Check in with yourself and acknowledge your goal

Want to instantly be a better communicator?

Start checking in with yourself and acknowledge your goal for the conversation before you speak or share your thoughts.

It only takes a moment, but the reality is that it may require some practice as you learn to listen to your emotions a bit more.

Few of us are used to getting introspective with ourselves. After all, we’re often rewarded by speaking first, speaking fast, and getting our most immediate thoughts out there for all to consume.

But good communication — communication that inspires action — requires us to first understand ourselves and the outcomes we aim to gain.

The next time you find yourself about to have a difficult conversation, or a conversation you’re excited about, or one where the stakes are high, ask yourself, “Do I want to...”

  • argue?

  • vent?

  • tell a story?

  • be heard?

  • understand?

  • learn?

  • teach?

  • convince?

  • convict?

Naming your goal — actually acknowledging your goal for the conversation — can change everything.

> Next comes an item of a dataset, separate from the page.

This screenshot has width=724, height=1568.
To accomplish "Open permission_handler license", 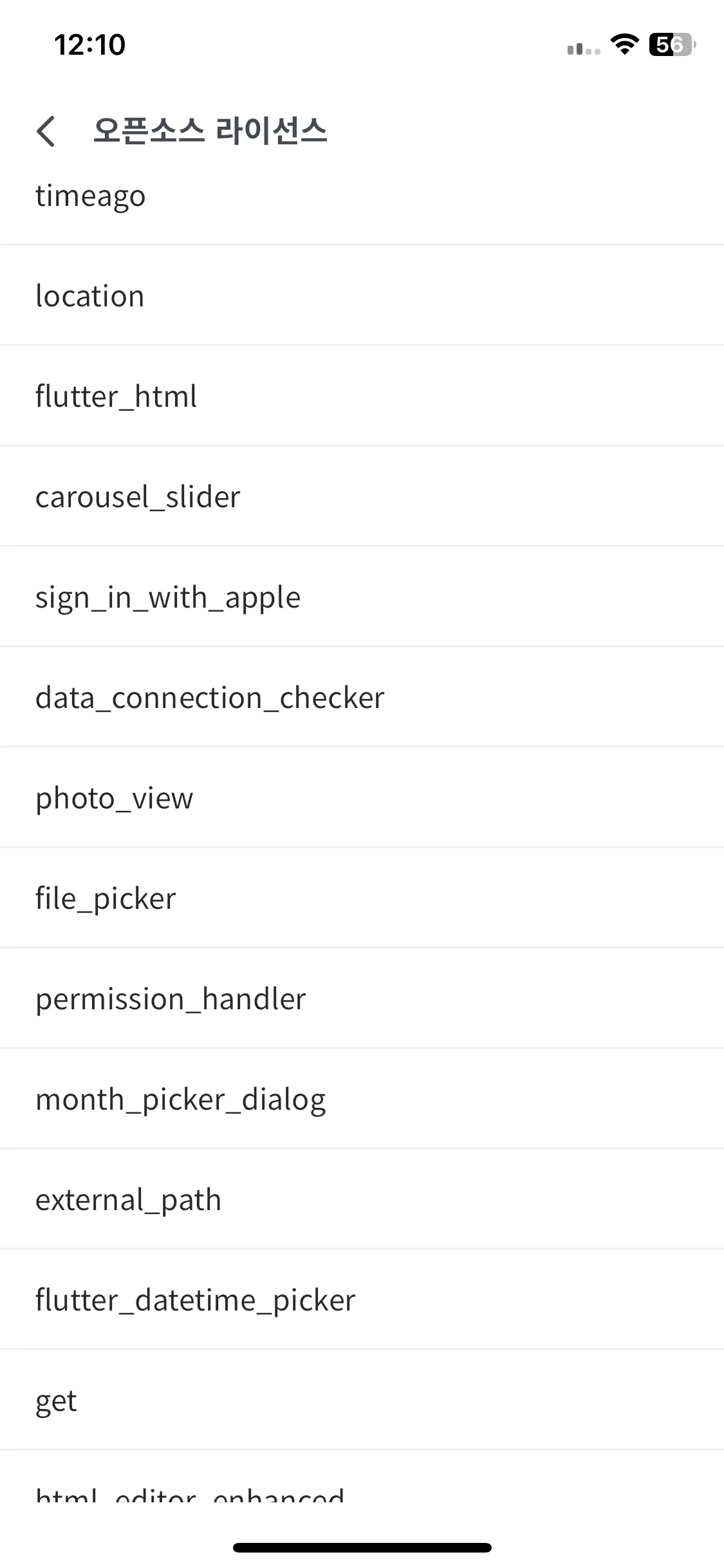I will coord(362,998).
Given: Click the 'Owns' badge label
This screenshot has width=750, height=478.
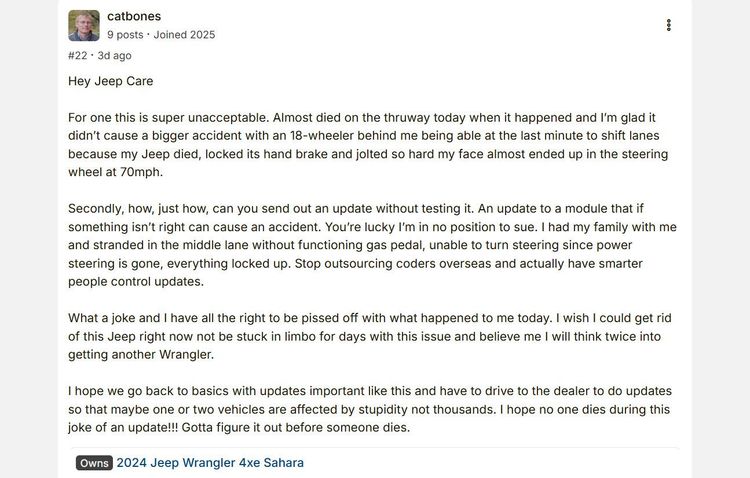Looking at the screenshot, I should click(93, 463).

For example, if you admit that you just want to vent, then you can decide if the person across from you is going to be receptive to that conversation.

Or, if your aim is to convince or persuade, it just might force you to change your approach to the conversation and consider how the other person might receive what you have to say and the way you say it.

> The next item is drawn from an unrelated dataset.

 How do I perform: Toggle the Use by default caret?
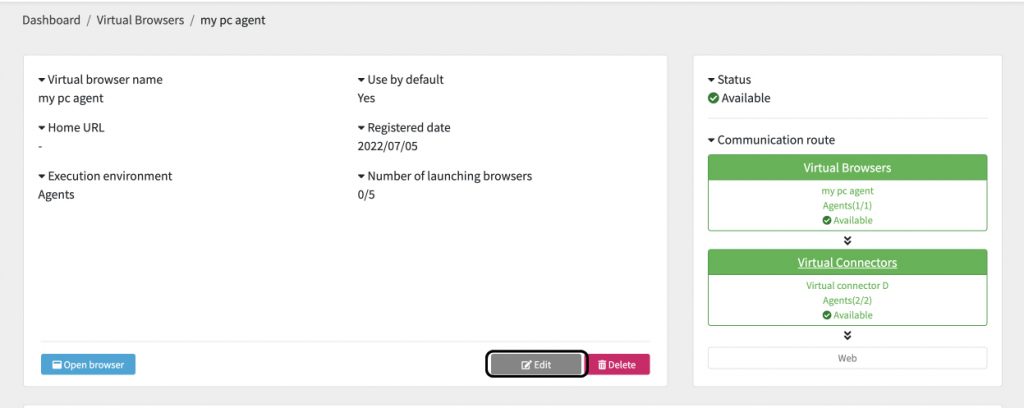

And look, I get it that this might feel awkward or seem uncomfortable at first. It’s not a normal thing in this day and age for us to pump the brakes just a touch when we have something we want to say.

But trust me when I tell you that the damage that is done when your approach to conversation doesn’t align with your goal is darn near impossible to reverse.

And wouldn’t it be better if we took the opportunity to prevent the damage in the first place?

Interested in improving your communication skills and presence? Learn more about what it’s like to work with me as your communications coach.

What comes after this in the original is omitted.